Based on data compiled by Mato Grosso-based research agency Imea, Aprosoja’s director general, Wellington Andrade, said self funding represented only 19 percent of crop financing in the 2017-18 crop cycle, the lowest in almost a decade.
“The use of own-farmer funding dropped because the producer is under-capitalized,” Andrade noted in a telephone interview. “In spite of a record 2016 harvest, Chicago grain prices remain low and the exchange rate has been a factor affecting farmer gains,” he said.
Brazil’s largest grain producer, Mato Grosso produced 30.5 million tonnes of soybeans in the 2016-17 season, according to government data.
Under barter, multinational commodities trading firms or agriculture product resellers supply inputs to farmers in exchange for a portion of their crops.
As farmers reduced own-capital use to finance their crops, Imea said in a research note, 52 percent of this season’s funding was provided by third parties, up from 38 percent in the prior one.
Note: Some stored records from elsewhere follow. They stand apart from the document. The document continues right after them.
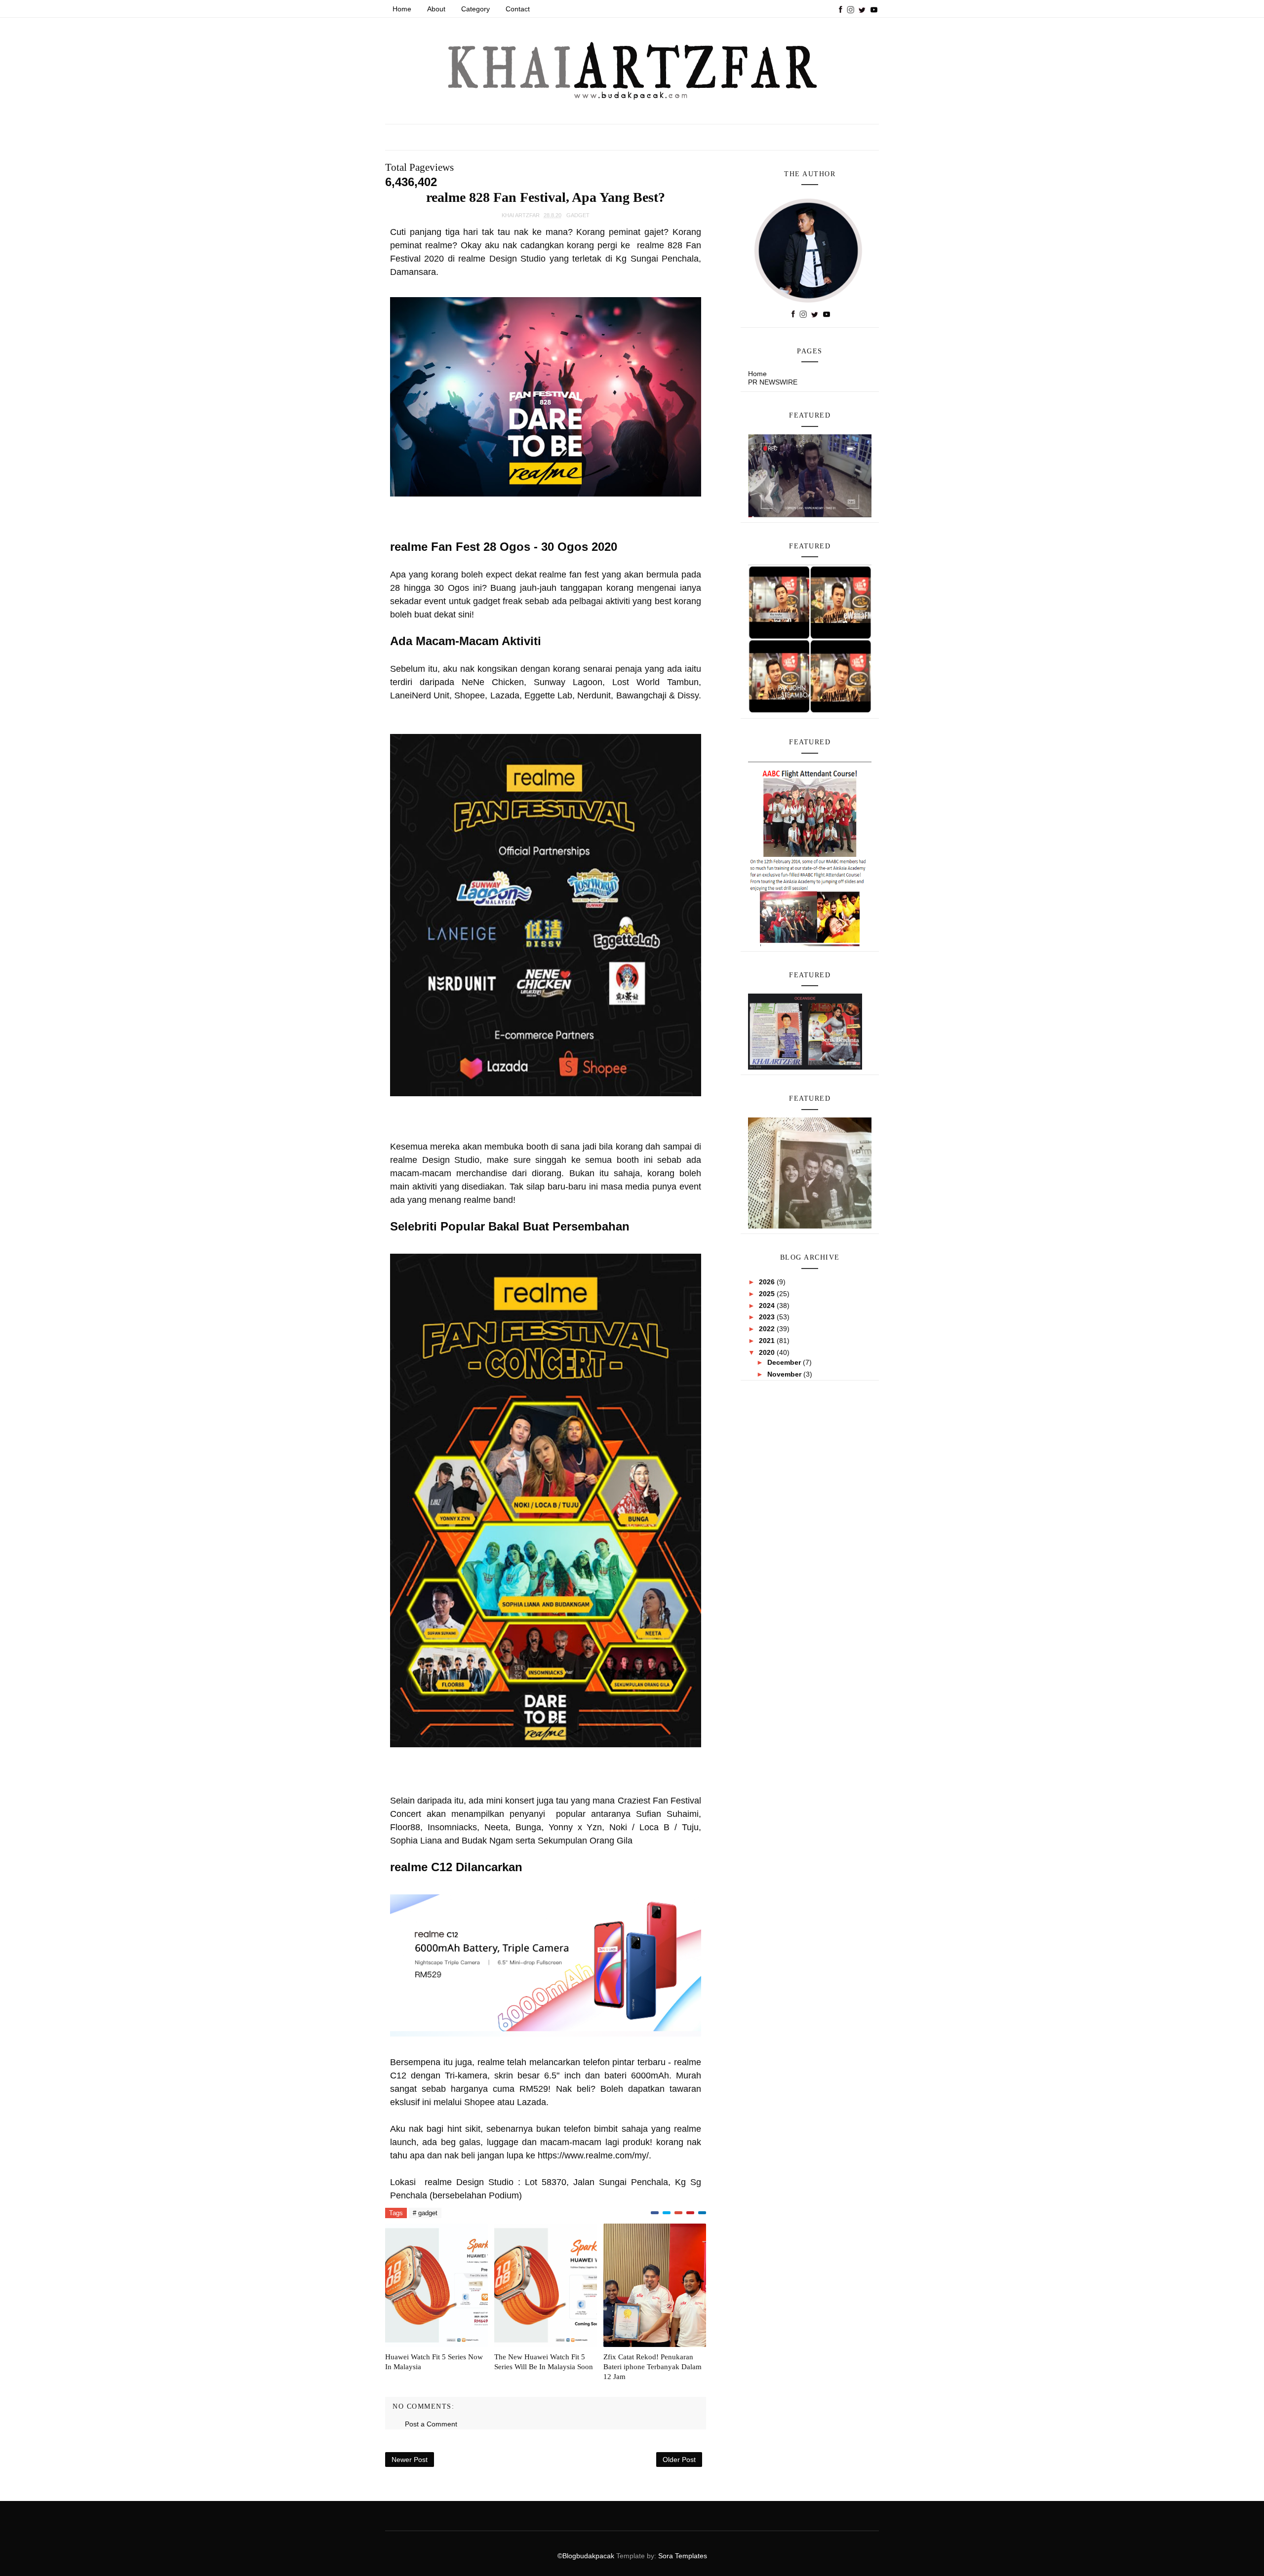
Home (402, 9)
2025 (768, 1294)
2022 (768, 1329)
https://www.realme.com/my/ (593, 2155)
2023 (768, 1317)
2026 (768, 1282)
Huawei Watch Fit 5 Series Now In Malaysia (434, 2362)
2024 (768, 1305)
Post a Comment (431, 2424)
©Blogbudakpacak (586, 2556)
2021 (768, 1341)
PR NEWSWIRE (772, 382)
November (785, 1374)
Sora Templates (682, 2556)
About (436, 9)
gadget (578, 215)
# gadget (425, 2213)
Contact (518, 9)
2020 (768, 1352)
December (785, 1362)
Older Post (679, 2459)
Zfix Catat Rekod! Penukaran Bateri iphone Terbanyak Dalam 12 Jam (652, 2367)
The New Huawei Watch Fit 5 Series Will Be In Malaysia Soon (543, 2362)
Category (475, 9)
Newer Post (410, 2459)
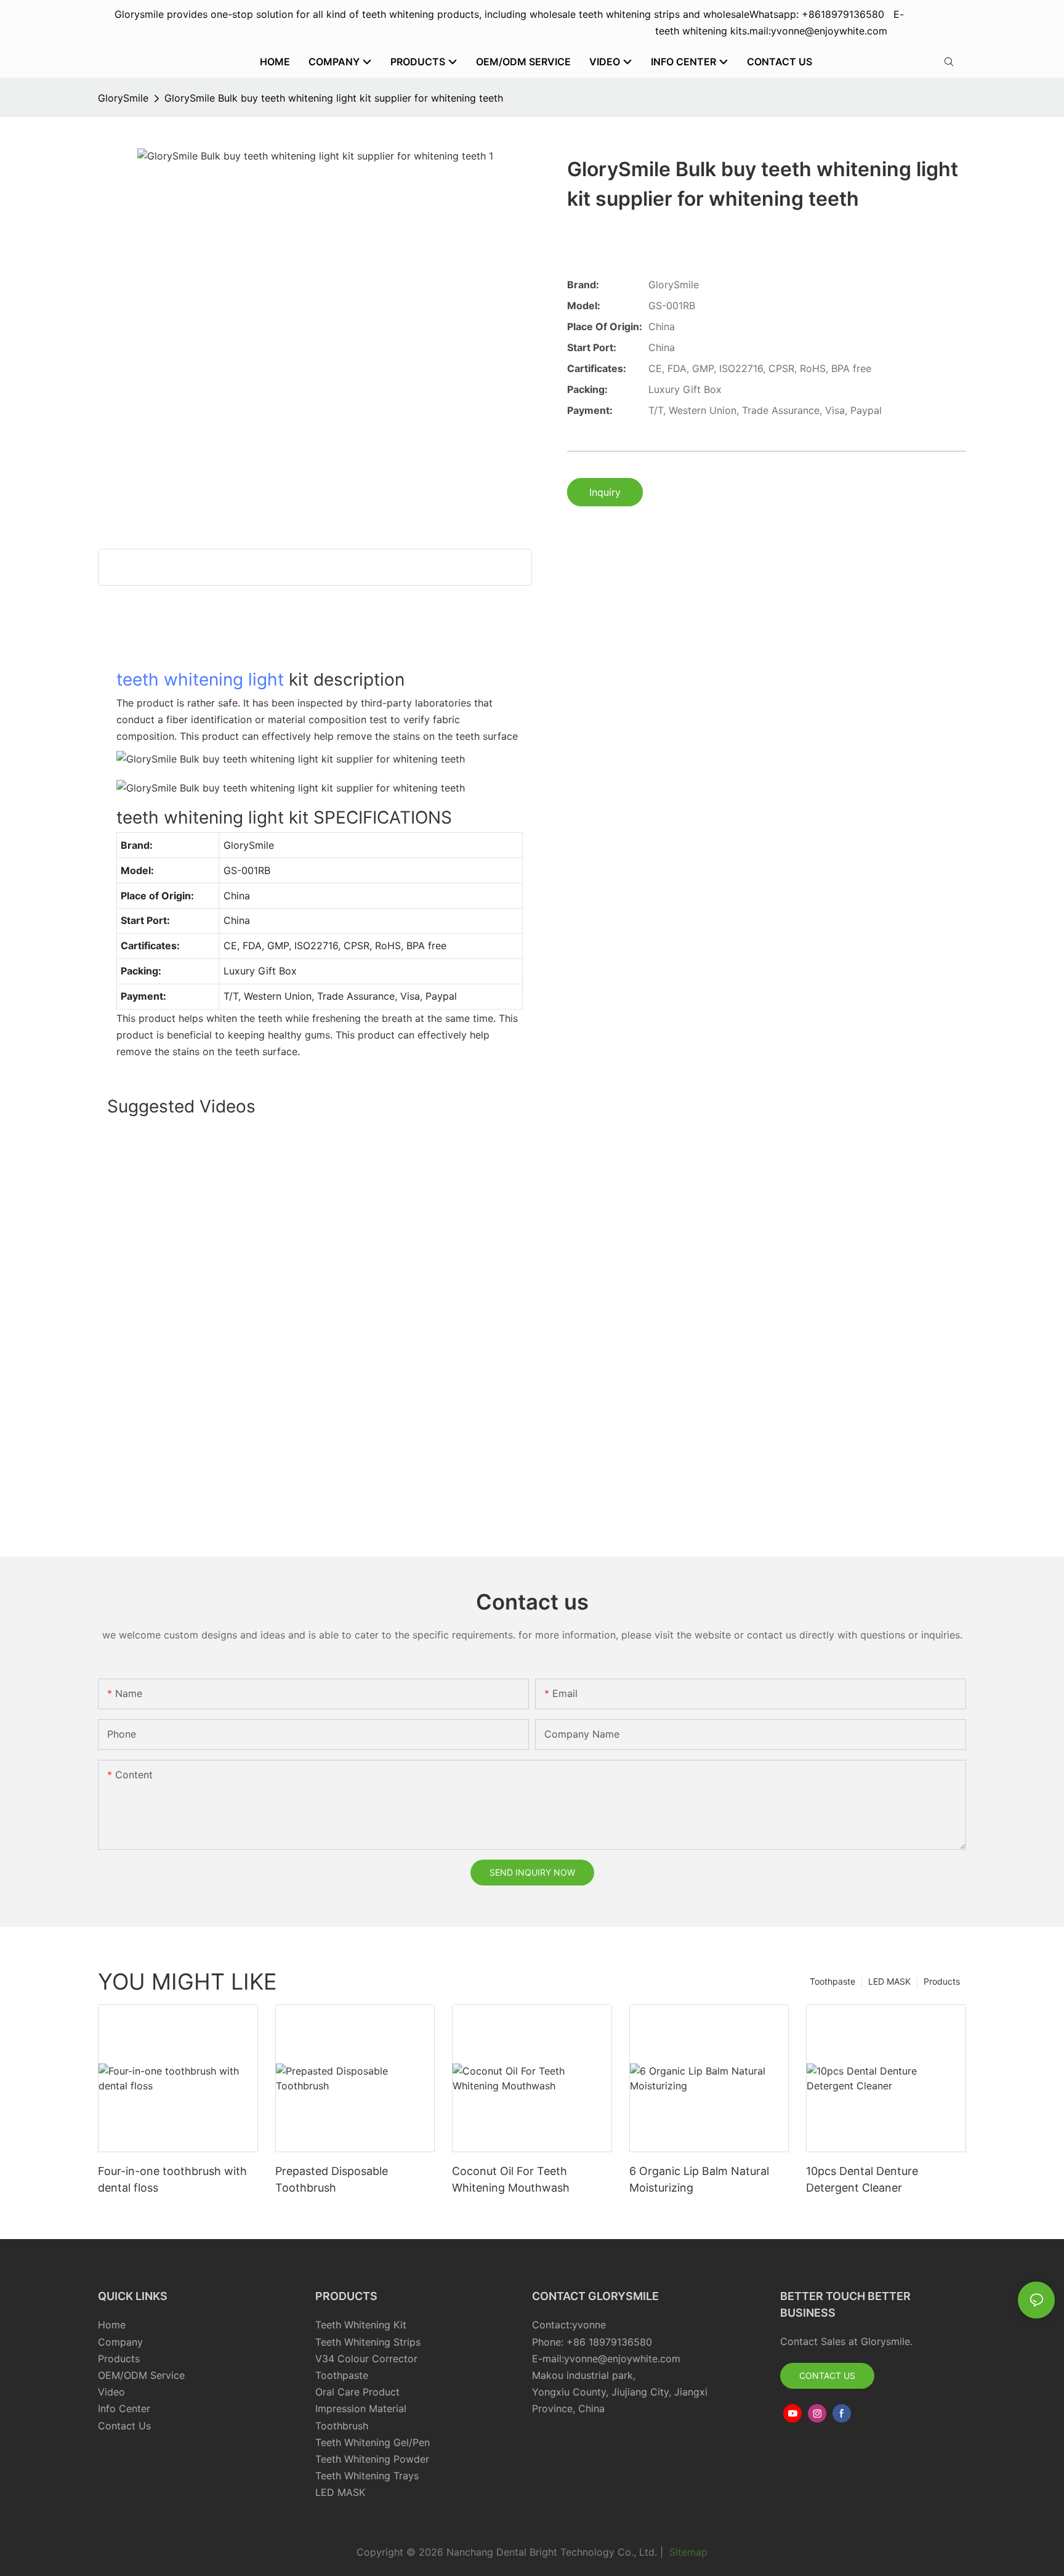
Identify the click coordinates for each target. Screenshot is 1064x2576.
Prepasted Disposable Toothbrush (331, 2179)
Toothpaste (832, 1981)
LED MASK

The main contributing factor to the rise in barter was farmers becoming under-capitalized, Imea said, blaming a recent margin squeeze. The margin reduction was partly caused by a drop in grain prices after a bumper harvest in 2017, the research agency said.
Mato Grosso farmers used 18.6 billion reais ($5.75 billion) in crop funding during the 2017-18 cycle, with 35 percent coming from multinational grain traders and 17 percent from input resellers, the data showed.
For the first time since the 2008-09 crop season, barter represented more than half of crop financing for producers in the state, according to the data.